[ACTION ITEM]: Which lines below contain "computer"? Pull them out.

[RECORDS FOR THE TASK]:
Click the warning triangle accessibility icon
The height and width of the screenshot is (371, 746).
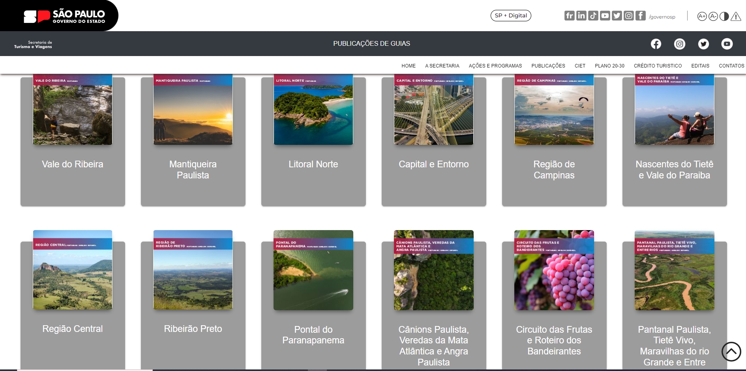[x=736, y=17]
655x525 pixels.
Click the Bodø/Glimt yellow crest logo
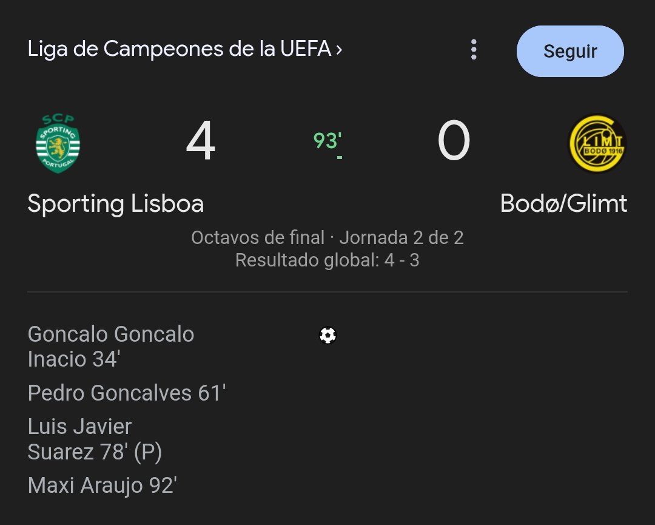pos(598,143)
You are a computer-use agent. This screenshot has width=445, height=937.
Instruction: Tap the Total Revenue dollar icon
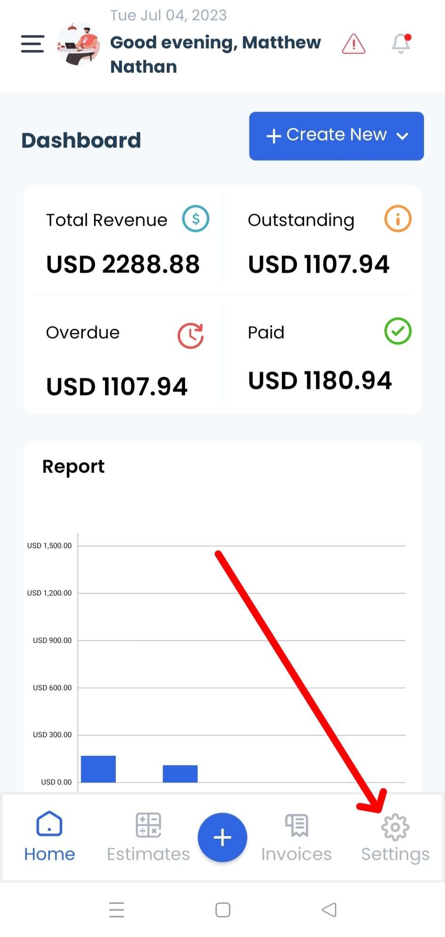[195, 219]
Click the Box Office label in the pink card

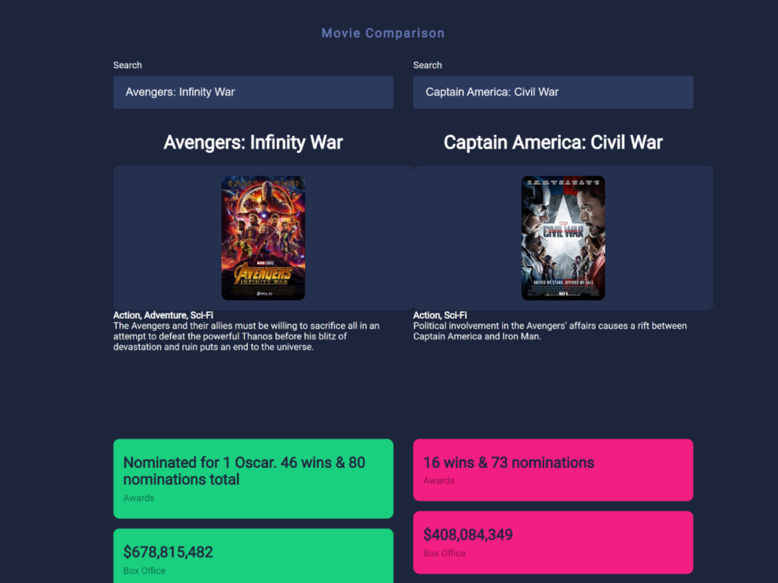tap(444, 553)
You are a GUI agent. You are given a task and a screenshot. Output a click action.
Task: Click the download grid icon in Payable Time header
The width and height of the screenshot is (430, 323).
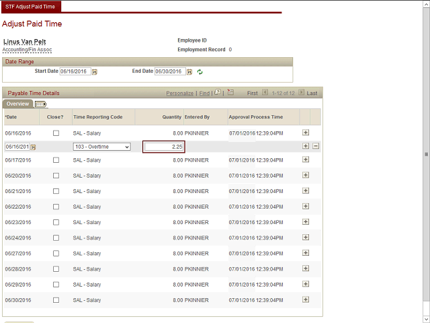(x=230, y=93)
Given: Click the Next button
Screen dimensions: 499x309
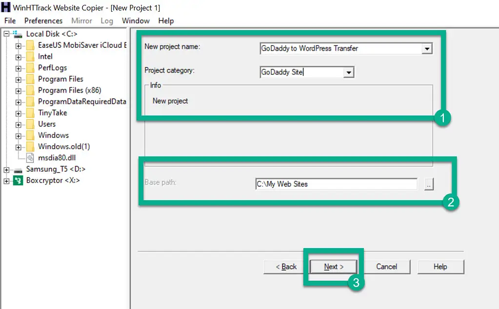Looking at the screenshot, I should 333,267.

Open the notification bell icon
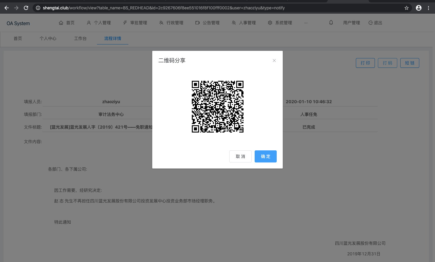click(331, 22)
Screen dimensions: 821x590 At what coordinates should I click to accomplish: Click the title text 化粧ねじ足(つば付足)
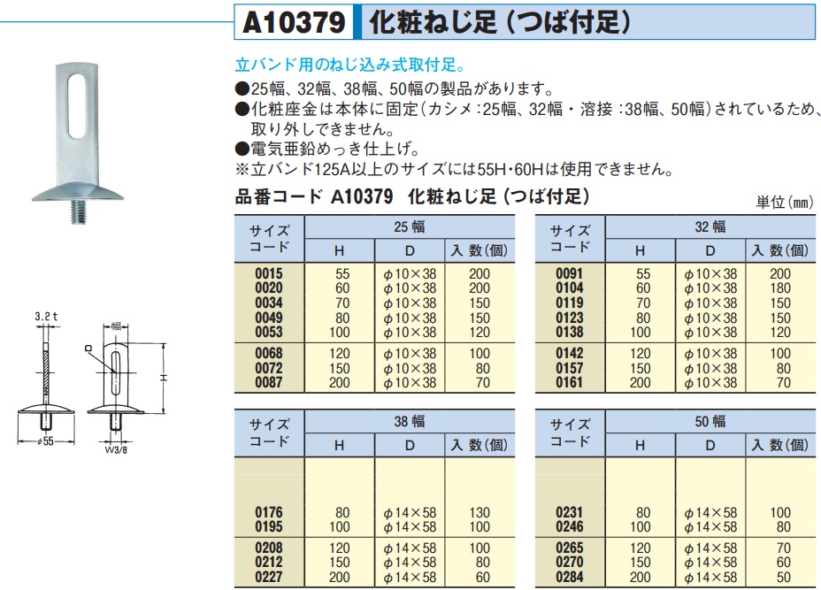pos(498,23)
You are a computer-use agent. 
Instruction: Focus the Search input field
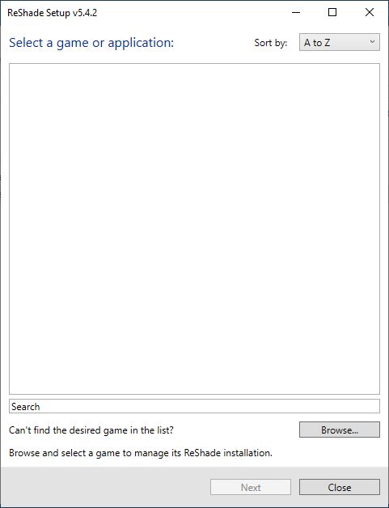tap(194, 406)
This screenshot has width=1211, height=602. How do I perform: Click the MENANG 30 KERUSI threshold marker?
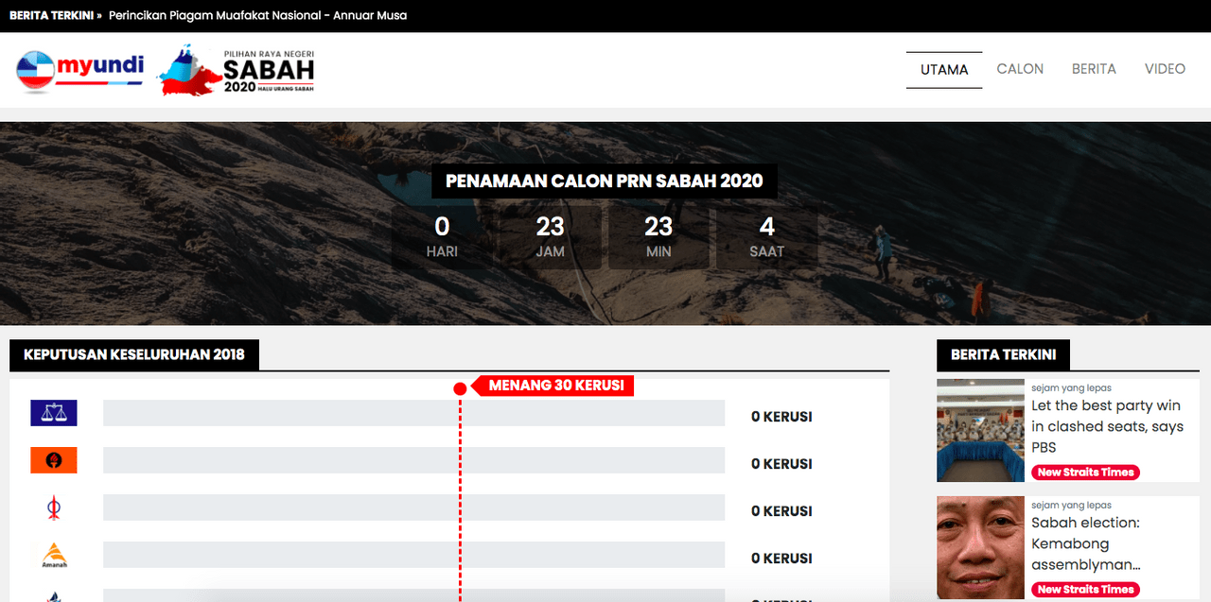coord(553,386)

==

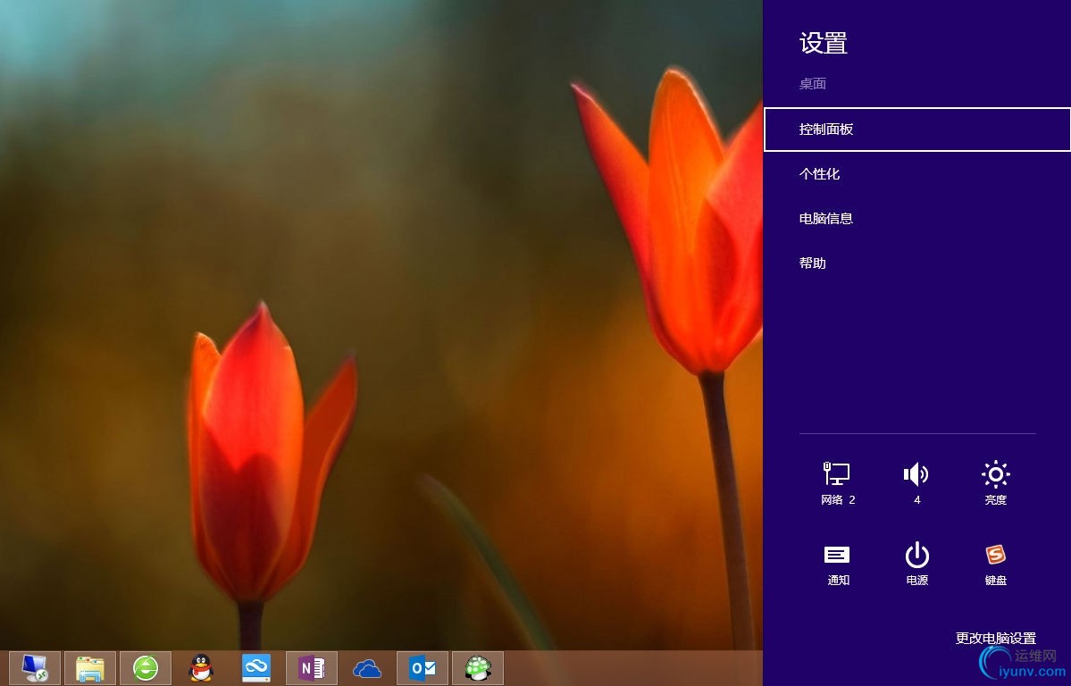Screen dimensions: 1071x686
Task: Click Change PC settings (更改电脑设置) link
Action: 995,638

[RESULT]:
You are a computer-use agent. This screenshot has width=445, height=937.
You are a computer-use agent. 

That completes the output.